A SUBSEA cable to export Scottish wind power to Norway will cost the country jobs and investment, the head of a renewables firm has claimed.
Regulator Ofgem has approved a licence for the construction of a 400-mile underwater power cable linking Scotland and Norway.
The £1.3 billion project will see wind power generated in Scotland sent to Eidfjord in Norway, with hydro energy from that country received in Boddam, Aberdeenshire.
Developers hope the link will be operational by 2022 with connections eventually developed to Iceland.
However, Rod Wood, managing director of Community Windpower, claims Westminster policy means “Scotland will lose out” on jobs and income because of the project – by buying in renewables from overseas instead of supporting the growth of the homegrown sector.
The comments come one day after chocolate giant Nestlé announced it will buy all of the energy produced by a new Community Windfarm development.
The 15-year deal will supply half of the corporation’s power needs for its UK operations from just nine turbines in Dumfries and Galloway.
Wood says the contract has provided certainty for his company after the removal of Westminster subsidies made banks wary and scared off investors. However, as his firm plans to build a wind power storage facility in a Scottish first, he says the subsea cable is a “step in the wrong direction” and will take investment out of the country.
Wood told The National: “It looks like we are going to be exporting all our industry to other countries. We will also export the job creation and the wealth creation. Scotland will be losing out and it is a big loss for Scotland plc.”

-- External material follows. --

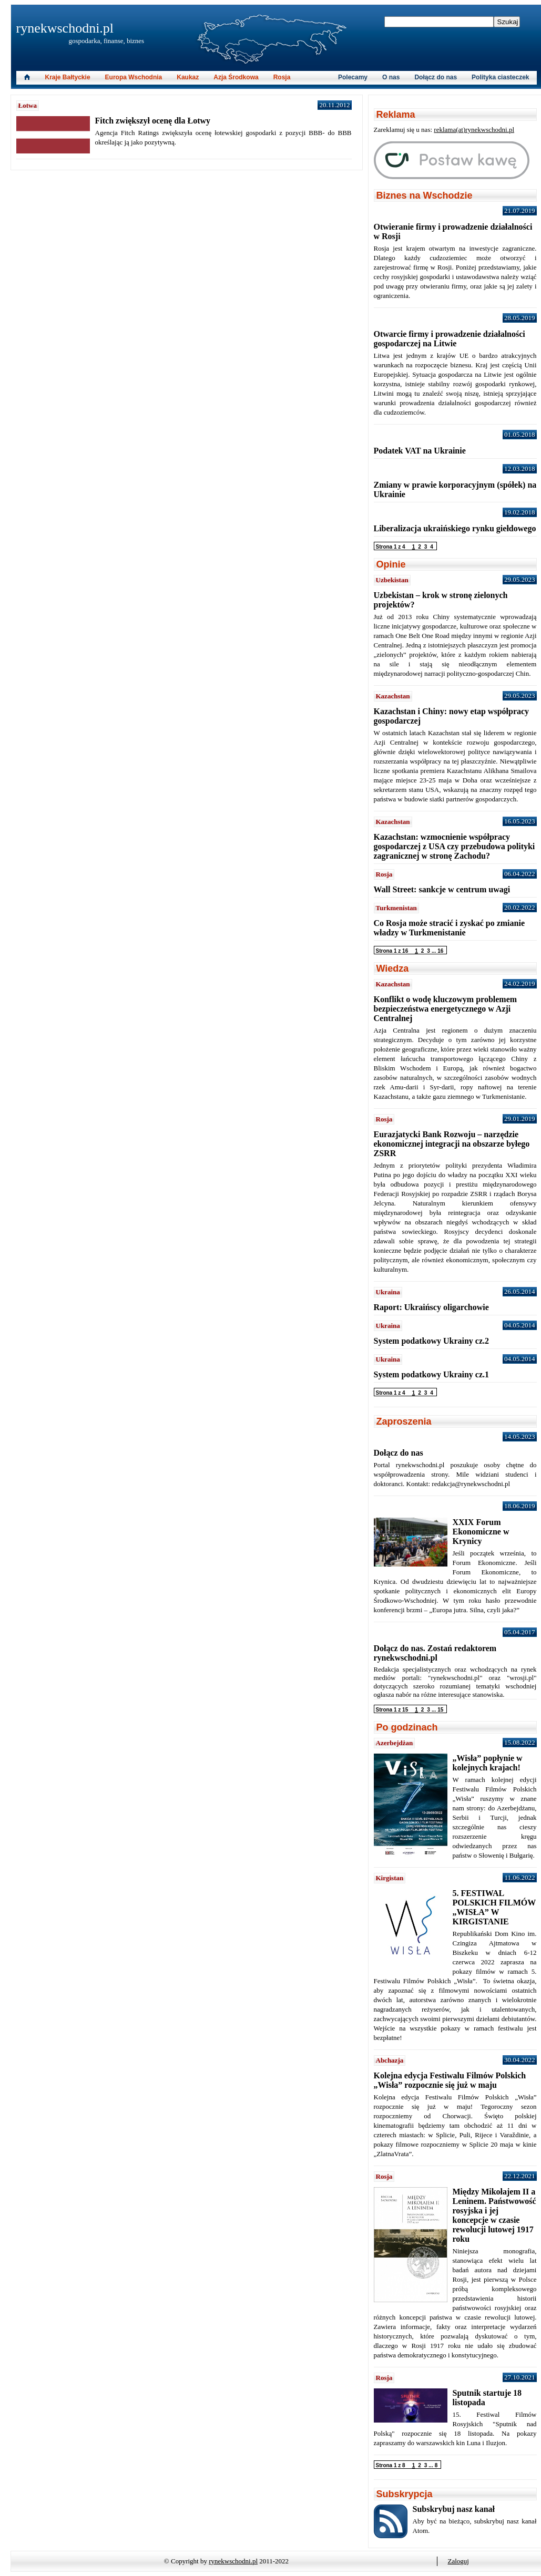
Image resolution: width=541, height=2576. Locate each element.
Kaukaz (188, 77)
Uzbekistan (392, 580)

It has been argued that the scheme could help plug gaps in provision when Scottish renewables are running low, such as times of high demand or low wind.
However, Wood said: “It is a very expensive solution in terms of putting a subsea cable through the North Sea in a very aggressive environment. The real solution is looking at renewables storage.”
Wood’s plan involves installing lithium ion batteries at the under-construction Aikengall II wind farm in East Lothian.
At 19 turbines, the development is an extension of the existing Aikengall wind farm near Dunbar and will be capable of generating 60 megawatts of electricity. If approved, the storage plan will see lithium ion batteries – the same as those used by green car firm Tesla Motors – capable of holding 12mw housed in on-site containers.
The batteries will harness the power generated by the turbines at periods of low demand for use when more consumers reach for their kettles or when the blades stop spinning.
Wood said: “Twenty per cent of our capacity will be backed up by energy storage. It is very unusual – the first of its kind. At the moment we can only sell our power when the wind is blowing, but this will allow us to give continuous supply. It will also allow us to store power overnight when there is less demand for use when people wake up and there is a peak.
“Those peaks are what is driving the need for more nuclear, more gas and possibly more coal-fired plants, which is the wrong way of looking at it. We will do 72mg at full pelt.”
Although support for offshore windfarms continues, the renewables obligation which supported the fledgling onshore wind industry has now ended.
And Wood, who has called for Holyrood to gain powers over this area, says his firm may not be able to develop more sites without a policy change by Westminster.
However, he said: “There is a lot of uncertainty with financing and the banks are very nervous. That is a result of the UK Government decision to stop the renewables obligation.
“However, we have the funding for the storage as a trial project. If this is successful we’ll roll them out across our portfolio of eight sites.”